That query gives you daily revenue with 7-day moving averages, week-over-week growth percentages, and cumulative totals — all segmented by customer type. In Python, you'd need pandas groupby, rolling windows, shift operations, and cumsum. The SQL version runs inside the database, close to the data, with no serialization overhead.

PostgreSQL processes data more efficiently when you keep the work inside the database rather than pulling it into an application layer. CTEs, window functions, and subqueries simplify transformations that would otherwise require multiple passes in application code.

Materialized Views for Pre-Computed Reports

Materialized views are the SQL equivalent of a cached transformation. You define a query, PostgreSQL runs it and stores the result as a physical table. When the underlying data changes, you refresh the view.

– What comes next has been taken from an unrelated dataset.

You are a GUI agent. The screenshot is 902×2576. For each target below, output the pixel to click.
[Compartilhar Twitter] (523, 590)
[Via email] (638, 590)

CREATE MATERIALIZED VIEW reporting.monthly_summary AS
WITH monthly_orders AS (
    SELECT
        DATE_TRUNC('month', order_date) AS month,
        customer_segment,
        value_tier,
        COUNT(*) AS total_orders,
        SUM(order_total) AS total_revenue,
        COUNT(DISTINCT customer_email) AS unique_customers,
        AVG(order_total) AS avg_order_value
    FROM reporting.orders
    WHERE status_group = 'active'
    GROUP BY 1, 2, 3
),
with_growth AS (
    SELECT
        *,
        LAG(total_revenue) OVER (
            PARTITION BY customer_segment, value_tier
            ORDER BY month
        ) AS prev_month_revenue
    FROM monthly_orders
)
SELECT
    month,
    customer_segment,
    value_tier,
    total_orders,
    total_revenue,
    unique_customers,
    avg_order_value,
    ROUND(
        (total_revenue - prev_month_revenue)
        / NULLIF(prev_month_revenue, 0) * 100, 2
    ) AS mom_growth_pct
FROM with_growth
ORDER BY month DESC, customer_segment, value_tier
WITH DATA;

CREATE UNIQUE INDEX idx_monthly_summary_pk
ON reporting.monthly_summary (month, customer_segment, value_tier);

That index on the materialized view is important. It enables REFRESH MATERIALIZED VIEW CONCURRENTLY, which allows non-blocking refreshes so your reporting queries keep working during the refresh.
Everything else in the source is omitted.